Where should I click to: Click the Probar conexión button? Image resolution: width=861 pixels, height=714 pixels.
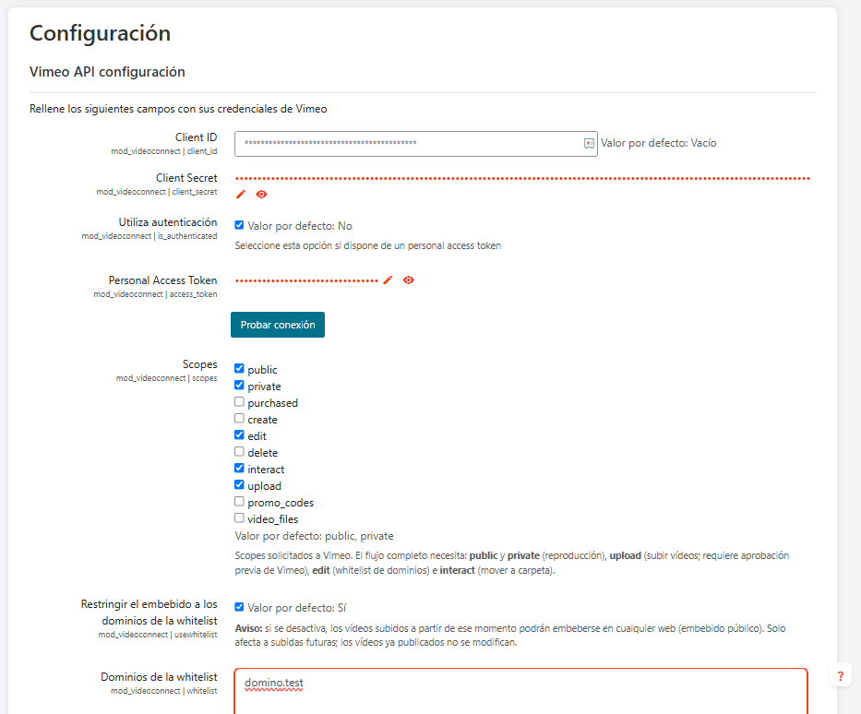click(x=277, y=325)
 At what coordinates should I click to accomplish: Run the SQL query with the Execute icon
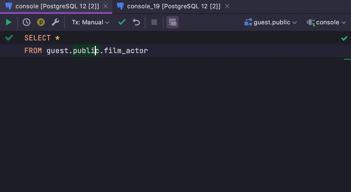(x=8, y=22)

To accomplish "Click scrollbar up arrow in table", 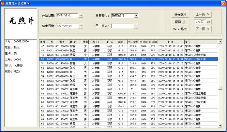I will [220, 42].
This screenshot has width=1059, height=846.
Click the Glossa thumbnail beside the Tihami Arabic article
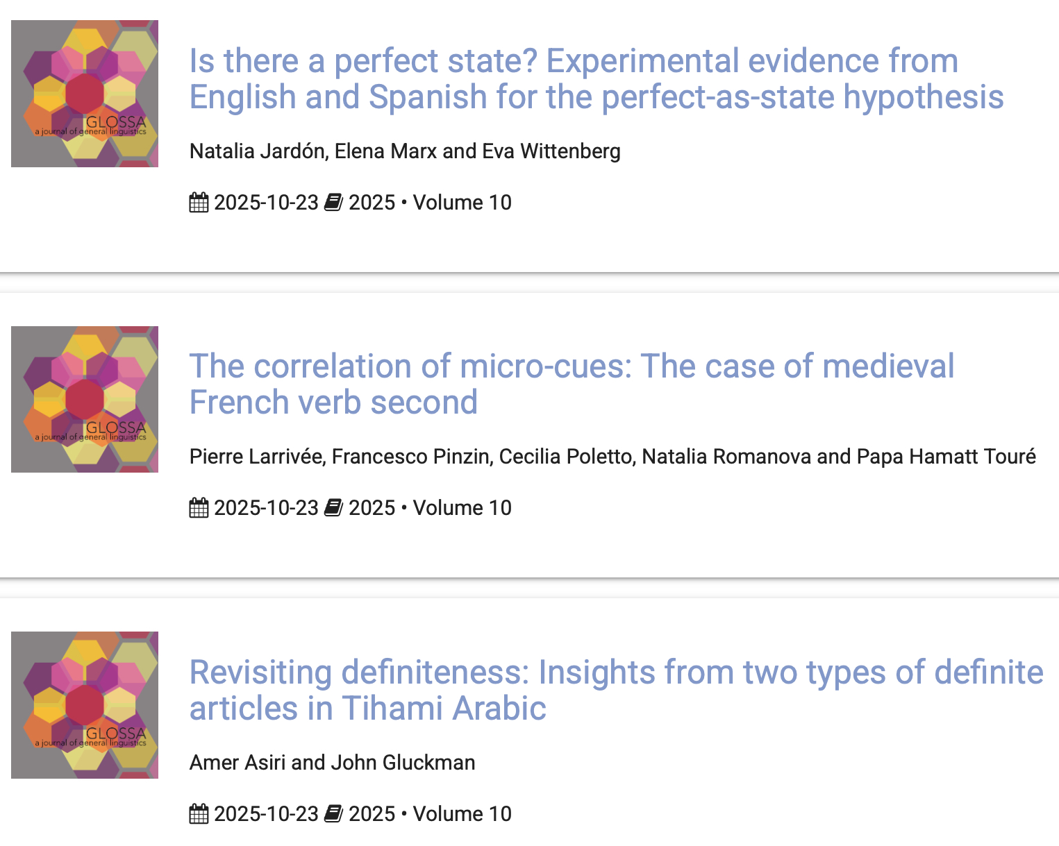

****

### TASK:
Every line from the one with "This screenshot has width=1059, height=846." to the end of the records above should be restated word for word, and no picture belongs in the copy.

### PROBLEM SOLUTION:
This screenshot has width=1059, height=846.
Click the Glossa thumbnail beside the Tihami Arabic article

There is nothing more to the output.